Learning-based single-shot fringe projection profilometry (FPP) has been studied mostly at close range. The long-range regime (standoff beyond 1 m) remains largely unaddressed: inverse-square intensity falloff lowers fringe signal-to-noise ratio and degrades physical ground truth, the single-shot problem is ill-posed because fringe-order information is absent from one image, and these architectures have not been studied mechanistically. We present a diagnose-repair-verify study using mechanistic interpretability (MI) and conformal uncertainty quantification (UQ) as convergent diagnostics: they agree on one physical failure locus, driving and verifying an architectural repair.
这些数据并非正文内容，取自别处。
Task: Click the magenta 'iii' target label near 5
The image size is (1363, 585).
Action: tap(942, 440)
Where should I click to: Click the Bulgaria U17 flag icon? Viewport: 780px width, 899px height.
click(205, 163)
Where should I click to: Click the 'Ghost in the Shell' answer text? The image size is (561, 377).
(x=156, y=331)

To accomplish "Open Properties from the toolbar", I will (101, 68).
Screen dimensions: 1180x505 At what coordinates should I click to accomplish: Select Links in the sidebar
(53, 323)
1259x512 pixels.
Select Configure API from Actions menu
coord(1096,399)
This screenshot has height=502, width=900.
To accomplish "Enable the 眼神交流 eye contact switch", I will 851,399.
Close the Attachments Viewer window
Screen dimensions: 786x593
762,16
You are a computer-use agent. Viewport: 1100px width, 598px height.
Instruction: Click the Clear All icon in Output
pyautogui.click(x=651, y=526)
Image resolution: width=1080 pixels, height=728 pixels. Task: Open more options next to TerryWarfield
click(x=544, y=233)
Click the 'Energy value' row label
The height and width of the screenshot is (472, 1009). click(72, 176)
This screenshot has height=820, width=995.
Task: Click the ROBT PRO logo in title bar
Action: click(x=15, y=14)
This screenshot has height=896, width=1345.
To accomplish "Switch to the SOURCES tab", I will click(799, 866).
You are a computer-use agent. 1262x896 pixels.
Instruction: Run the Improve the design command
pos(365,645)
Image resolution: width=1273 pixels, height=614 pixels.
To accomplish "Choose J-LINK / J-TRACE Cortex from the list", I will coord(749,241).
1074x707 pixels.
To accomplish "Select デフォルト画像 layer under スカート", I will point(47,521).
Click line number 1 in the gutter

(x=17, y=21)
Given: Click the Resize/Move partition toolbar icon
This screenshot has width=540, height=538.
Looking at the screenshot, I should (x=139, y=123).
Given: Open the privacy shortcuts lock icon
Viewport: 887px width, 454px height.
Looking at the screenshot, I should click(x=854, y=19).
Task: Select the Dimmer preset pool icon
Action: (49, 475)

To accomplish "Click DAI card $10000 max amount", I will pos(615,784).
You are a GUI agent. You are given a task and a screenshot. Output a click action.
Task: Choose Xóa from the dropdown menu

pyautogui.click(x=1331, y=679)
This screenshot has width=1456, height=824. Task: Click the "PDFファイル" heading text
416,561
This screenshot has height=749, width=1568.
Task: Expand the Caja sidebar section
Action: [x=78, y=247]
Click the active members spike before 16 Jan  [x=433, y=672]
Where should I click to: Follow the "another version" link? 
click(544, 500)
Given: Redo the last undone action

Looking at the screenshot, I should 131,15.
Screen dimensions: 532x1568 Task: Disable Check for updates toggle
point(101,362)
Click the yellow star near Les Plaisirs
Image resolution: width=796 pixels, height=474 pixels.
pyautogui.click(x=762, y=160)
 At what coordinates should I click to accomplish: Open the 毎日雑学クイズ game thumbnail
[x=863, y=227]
On a photorealistic synthetic benchmark (15,600 fringe images, 50 objects at 1.5-2.1 m), a best UNet baseline reaches 14.54 mm object mean absolute error (MAE). Three probes (linear probing, Grad-CAM, flat-plane out-of-distribution test) converge: the baseline solves the task via object-boundary shape priors rather than fringe-phase decoding. We repair this with PhiCalNet, which outputs wrapped phase rather than depth and applies a fixed differentiable calibration layer mapping phase to depth, removing the shape-prior solution from the hypothesis space architecturally rather than by a loss penalty. A physics-informed loss that enforces the same physics as a soft penalty on a depth-regressing network yields no measurable gain, isolating the architecture as the operative factor. PhiCalNet reduces object MAE 3.3x to 4.46 mm; the residual is carried by 0.103% of pixels at the +/-pi wrap discontinuity. Pixel-wise conformal UQ confirms the diagnosis: rejecting the top 5% of object pixels by snapshot disagreement cuts PhiCalNet RMSE by 64% (20.6->7.4 mm) versus 3.5% for the baseline. MI and UQ converge on the same failure locus.